[Given records]
*-*-*
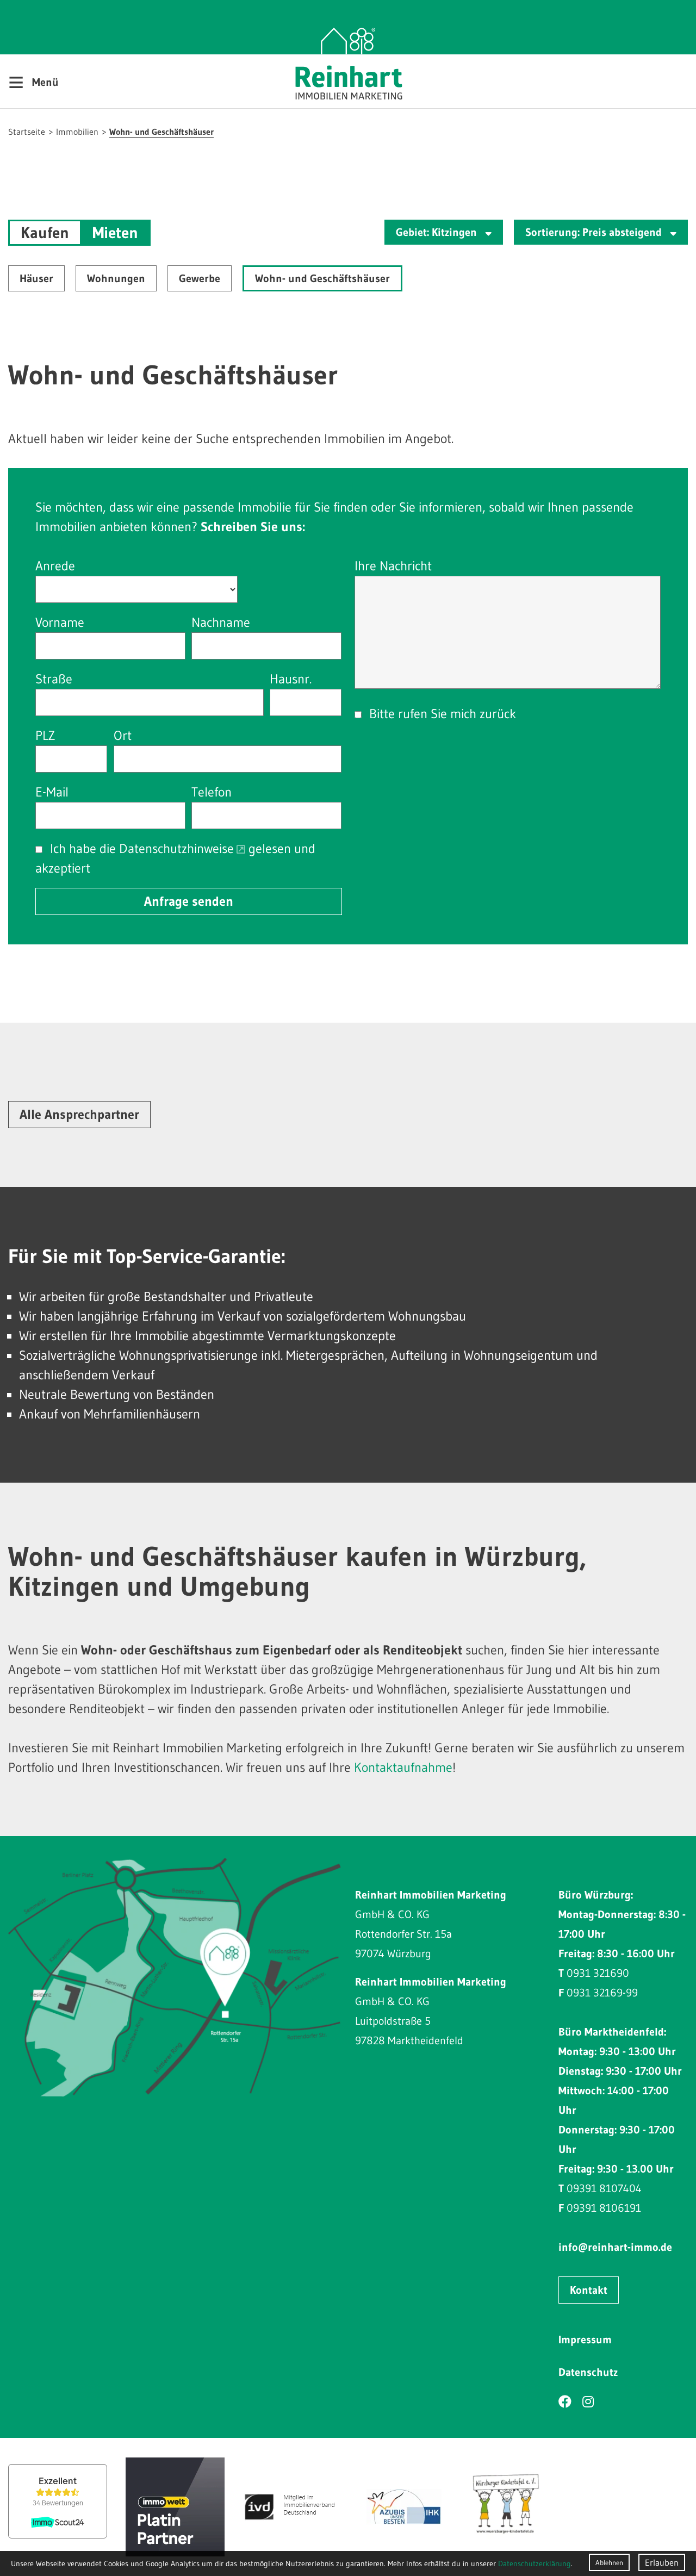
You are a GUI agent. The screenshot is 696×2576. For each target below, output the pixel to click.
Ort (123, 735)
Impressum (585, 2339)
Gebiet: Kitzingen (438, 232)
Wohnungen (116, 278)
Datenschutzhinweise (176, 848)
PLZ (45, 735)
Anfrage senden (188, 901)
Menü (33, 81)
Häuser (36, 278)
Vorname (59, 622)
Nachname (220, 622)
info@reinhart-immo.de (615, 2247)
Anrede (55, 566)
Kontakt (588, 2290)
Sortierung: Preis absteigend (594, 232)
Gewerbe (199, 278)
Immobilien (77, 131)
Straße (53, 679)
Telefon (211, 792)
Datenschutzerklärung (534, 2563)
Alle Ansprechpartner (79, 1114)
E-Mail (52, 792)
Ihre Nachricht (393, 566)
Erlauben (662, 2562)
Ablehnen (609, 2562)
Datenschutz (588, 2372)
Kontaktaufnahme (403, 1767)
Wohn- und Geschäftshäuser (161, 131)
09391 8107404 (604, 2188)
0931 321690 (598, 1973)
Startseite (26, 131)
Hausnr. (291, 679)
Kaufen (45, 232)
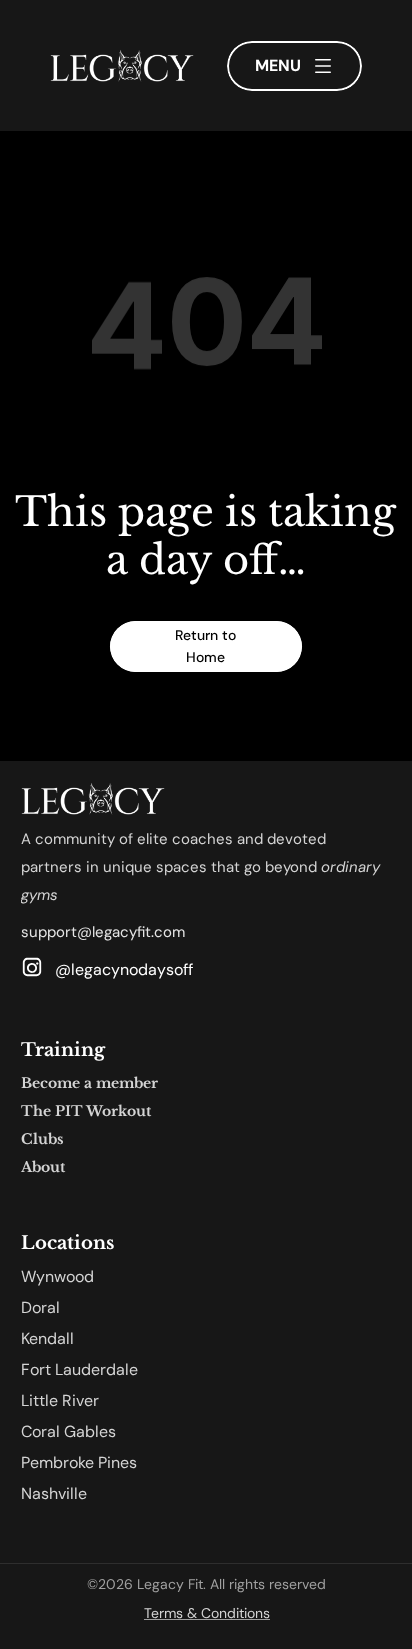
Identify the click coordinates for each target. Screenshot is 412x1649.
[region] (206, 335)
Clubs (42, 1139)
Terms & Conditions (207, 1613)
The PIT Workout (86, 1111)
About (43, 1167)
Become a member (89, 1083)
*-*-*
[Your objective] Copy out the lines from the line containing "Clubs (42, 1139)" to the end of the listing above, without alteration.

[Solution below]
Clubs (42, 1139)
Terms & Conditions (207, 1613)
The PIT Workout (86, 1111)
About (43, 1167)
Become a member (89, 1083)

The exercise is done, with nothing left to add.